There should be strict regulation on the sale of heavy-duty UAS systems on the open market. Systems that include optics such as thermal or infrared (night-vision) and an effective range beyond 2 kilometers should be banned from international export. Additionally, components to manufacture UAS should be tightly regulated and only exported to trusted international corporate partners subject to audit by the United States State Department or an internationally recognized body such as the United Nations Disarmament Commission. Miniaturized technology must also be controlled to prevent the upgrading of existing systems with military capabilities. UAS manufacturers should be compelled to introduce geo-fencing software to their products. Geo-fencing prevents the use of software outside of allowed national boundaries, as seen with StarLink satellite internet over Ukraine, preventing the use of StarLink within Russian territories. While these controls will not outright prevent the use of UAS by militant forces, applying regulations will hamper access to these systems by sanctioned groups and create barriers to continuing UAS deployment in conflict zones. 
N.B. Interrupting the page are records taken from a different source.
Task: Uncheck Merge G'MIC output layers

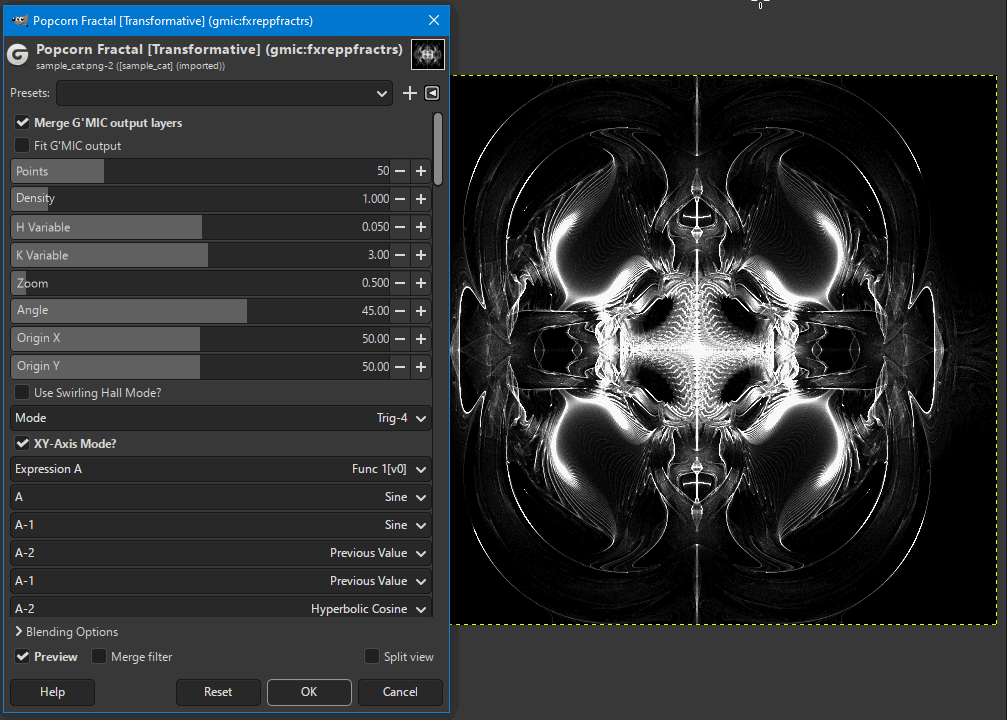Action: click(x=22, y=122)
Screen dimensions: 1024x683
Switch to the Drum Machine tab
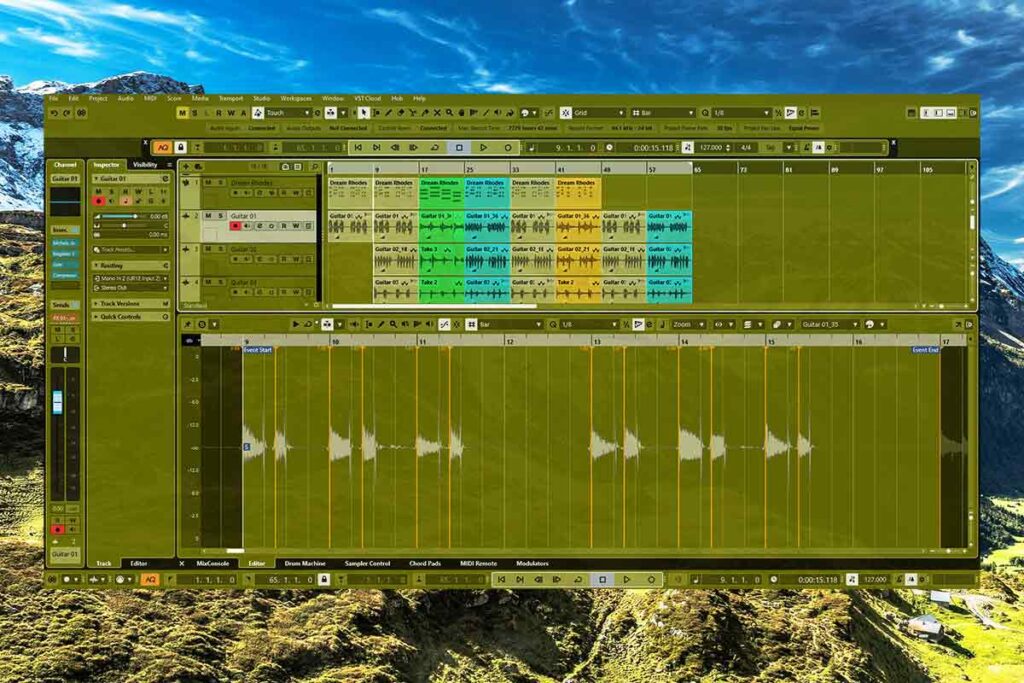click(x=305, y=563)
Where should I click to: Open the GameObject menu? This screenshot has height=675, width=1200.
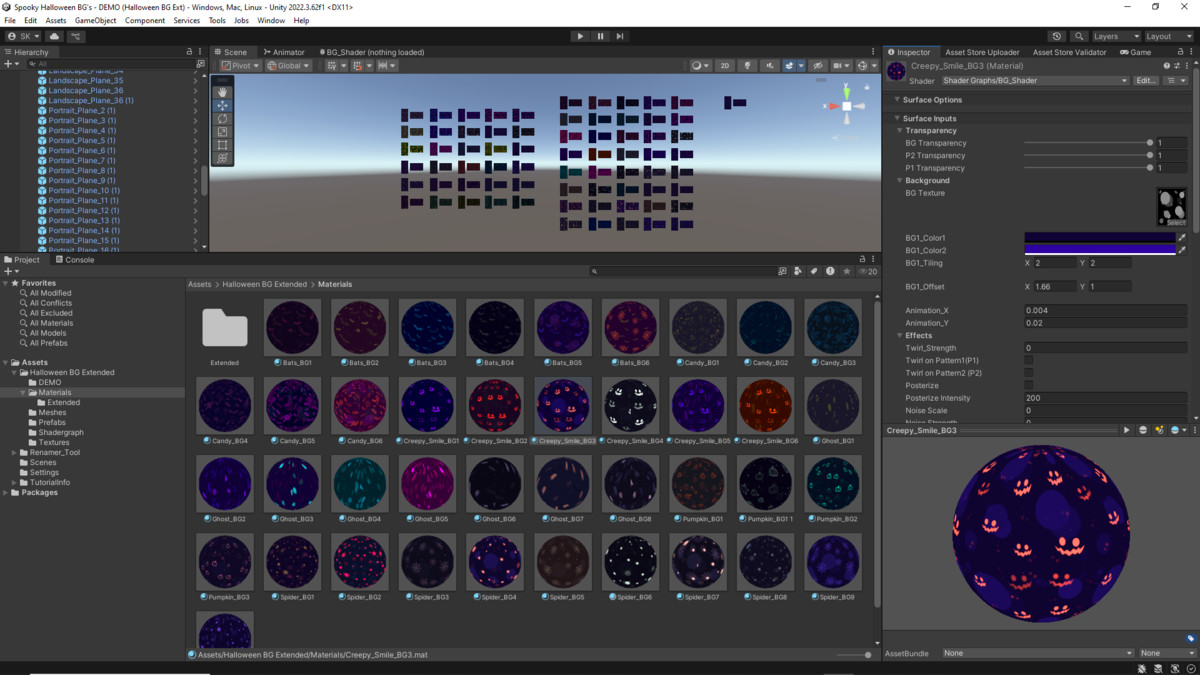[x=95, y=20]
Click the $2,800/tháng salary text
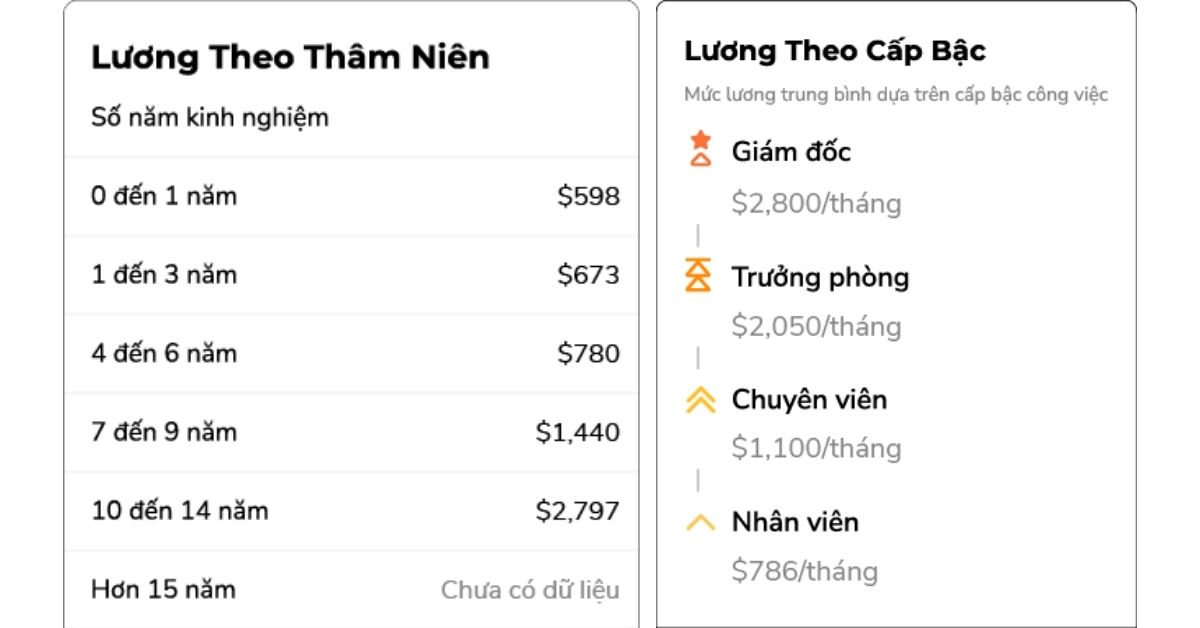 coord(816,204)
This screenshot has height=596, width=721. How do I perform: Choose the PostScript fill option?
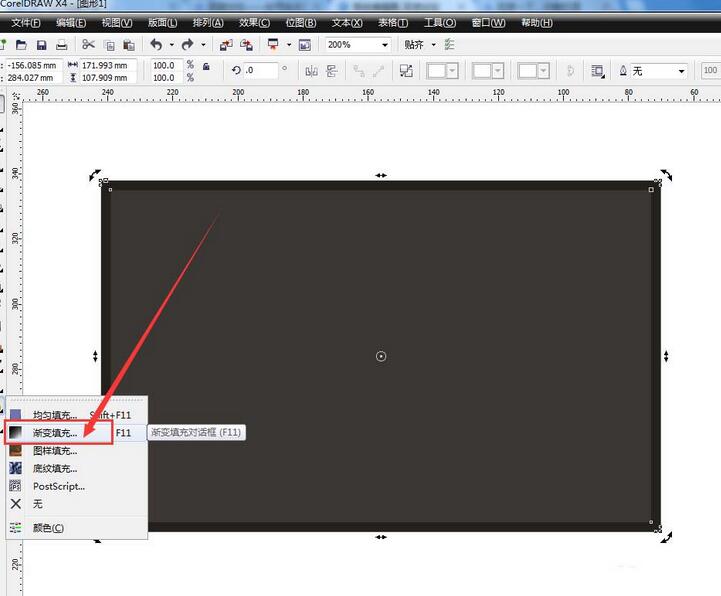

There must also be a global cultural shift to condemn the use of UAS on the battlefield in the same way chemical weapons are considered immoral even to develop. If popular opinion turns against UAS, it could become more effective than any regulation created at a national level. Furthermore, if domestic populations do not support military UAS, their battlefield role will shrink. The legacy of the two World Wars in the 20th century demonstrates not all technologies are equal, with the chemical and nuclear weapon taboo shared by a majority of human beings in the 21st century. We can create a UAS taboo if like-minded individuals make their voices heard in law and politics, lest we suffer a 3rd World War dominated by swarms of UAS.